Less than a week after asserting that race was the driver "for some" opposition to President Barack Obama's policies, Attorney General Eric Holder said Americans need to be "color brave" because the nation is "not yet colorblind."
Speaking to an audience as part of
Howard University's celebration of the 50th anniversary of the Civil Rights Act, Holder revisited the achievements of the civil rights movement before asserting that "as it stands, our society is not yet colorblind; nor should it be, given the disparities that still afflict and divide us. We must be color brave."
The attorney general told students on Tuesday that "significant challenges remain" for the nation, which he said was "founded on equality but built by those in chains."
The current controversy surrounding Holder and race was triggered during a Sunday interview on ABC News'
"This Week" program.
In response to a question from justice correspondent Pierre Thomas, Holder contended that Obama "has been treated different than others" and that race was a "driver for some people" behind their objection to the president's policies.
"For whatever reason, Republicans decided early on that this was a president that they simply were not going to cooperate" with, he added.
During the interview from London, Holder also said he had no regrets and would "not walk away" from a Feb. 18, 2009,
speech he delivered in which he said America was "a nation of cowards" when it comes to discussions of race.
"Though this nation has proudly thought of itself as an ethnic melting pot, in things racial we have always been and continue to be, in too many ways, essentially a nation of cowards," Holder said in the speech to Justice Department staffers while marking African American History Month.

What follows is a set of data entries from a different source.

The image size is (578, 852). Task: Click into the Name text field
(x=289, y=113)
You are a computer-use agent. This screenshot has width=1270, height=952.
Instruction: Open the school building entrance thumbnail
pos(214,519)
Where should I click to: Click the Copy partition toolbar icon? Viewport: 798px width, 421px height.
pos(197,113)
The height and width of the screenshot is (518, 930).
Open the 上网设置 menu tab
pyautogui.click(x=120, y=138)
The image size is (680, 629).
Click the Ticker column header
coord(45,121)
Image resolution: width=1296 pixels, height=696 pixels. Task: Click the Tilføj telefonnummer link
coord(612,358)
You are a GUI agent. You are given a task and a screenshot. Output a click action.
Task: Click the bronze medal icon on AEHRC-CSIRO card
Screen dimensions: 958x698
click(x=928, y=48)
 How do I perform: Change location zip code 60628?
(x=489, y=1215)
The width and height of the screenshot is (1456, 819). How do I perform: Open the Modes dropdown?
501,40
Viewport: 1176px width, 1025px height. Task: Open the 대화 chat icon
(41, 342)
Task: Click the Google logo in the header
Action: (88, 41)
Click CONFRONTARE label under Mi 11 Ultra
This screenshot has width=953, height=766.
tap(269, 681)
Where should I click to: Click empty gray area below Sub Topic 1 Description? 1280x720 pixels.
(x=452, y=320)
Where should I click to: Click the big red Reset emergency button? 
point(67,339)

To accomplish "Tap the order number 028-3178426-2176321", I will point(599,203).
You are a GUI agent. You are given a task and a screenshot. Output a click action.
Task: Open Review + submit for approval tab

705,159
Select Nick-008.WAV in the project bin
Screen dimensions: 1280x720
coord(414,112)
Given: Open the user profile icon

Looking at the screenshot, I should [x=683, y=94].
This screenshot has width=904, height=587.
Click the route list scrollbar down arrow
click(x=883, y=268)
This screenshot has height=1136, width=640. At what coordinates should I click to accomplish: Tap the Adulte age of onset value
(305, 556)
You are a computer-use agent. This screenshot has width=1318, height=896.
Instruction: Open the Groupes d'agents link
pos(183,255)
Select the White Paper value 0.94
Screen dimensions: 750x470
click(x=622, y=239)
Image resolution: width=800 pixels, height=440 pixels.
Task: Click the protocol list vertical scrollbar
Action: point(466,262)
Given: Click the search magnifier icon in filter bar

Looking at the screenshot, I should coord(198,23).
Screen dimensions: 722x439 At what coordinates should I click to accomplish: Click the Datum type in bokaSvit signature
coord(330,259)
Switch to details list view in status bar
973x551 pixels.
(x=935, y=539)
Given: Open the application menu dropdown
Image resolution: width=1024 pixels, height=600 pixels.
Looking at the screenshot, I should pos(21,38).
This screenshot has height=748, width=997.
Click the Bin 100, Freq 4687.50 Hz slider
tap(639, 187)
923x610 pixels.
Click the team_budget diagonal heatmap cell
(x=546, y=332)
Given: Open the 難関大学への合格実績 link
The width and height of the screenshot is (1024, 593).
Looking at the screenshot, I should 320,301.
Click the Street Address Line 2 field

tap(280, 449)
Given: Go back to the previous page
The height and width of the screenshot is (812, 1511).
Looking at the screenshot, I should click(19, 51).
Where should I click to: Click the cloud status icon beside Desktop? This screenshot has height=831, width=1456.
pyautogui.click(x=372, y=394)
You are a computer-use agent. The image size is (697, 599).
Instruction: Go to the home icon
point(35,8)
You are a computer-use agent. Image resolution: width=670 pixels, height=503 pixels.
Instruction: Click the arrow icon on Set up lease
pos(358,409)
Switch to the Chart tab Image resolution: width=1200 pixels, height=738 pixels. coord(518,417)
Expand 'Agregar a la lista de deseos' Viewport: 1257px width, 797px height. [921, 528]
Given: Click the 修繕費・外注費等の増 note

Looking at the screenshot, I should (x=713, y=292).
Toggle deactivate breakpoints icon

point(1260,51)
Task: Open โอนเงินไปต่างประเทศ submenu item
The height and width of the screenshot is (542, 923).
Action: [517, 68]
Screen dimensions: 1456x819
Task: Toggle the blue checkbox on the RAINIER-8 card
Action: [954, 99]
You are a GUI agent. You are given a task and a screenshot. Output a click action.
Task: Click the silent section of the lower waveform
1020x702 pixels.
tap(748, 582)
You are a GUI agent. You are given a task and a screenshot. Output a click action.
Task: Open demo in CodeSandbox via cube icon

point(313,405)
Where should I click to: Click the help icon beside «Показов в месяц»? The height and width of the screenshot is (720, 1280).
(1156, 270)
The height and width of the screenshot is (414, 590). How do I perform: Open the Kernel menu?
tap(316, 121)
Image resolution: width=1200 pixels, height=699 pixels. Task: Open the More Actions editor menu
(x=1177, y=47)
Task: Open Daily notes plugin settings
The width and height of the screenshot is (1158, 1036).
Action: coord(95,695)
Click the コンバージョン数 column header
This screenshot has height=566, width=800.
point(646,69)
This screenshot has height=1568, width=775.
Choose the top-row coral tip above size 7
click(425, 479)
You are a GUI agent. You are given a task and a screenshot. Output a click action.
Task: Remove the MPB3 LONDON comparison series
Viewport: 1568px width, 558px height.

Holder expressed to the Howard students his belief that the national dialogue on race would be "very different" if the conditions of "lower social and economic mobility" and "unequal justice and unfair outcomes" were "felt so acutely by the majority of Americans."
The
poverty rate for blacks sharply increased, rising from 12 percent in 2008 to 16.1 percent Wednesday. Median income declined by 3.6 percent for white households to $58,000, but fell 10.9 percent to $33,500 for black households, Census Bureau figures show.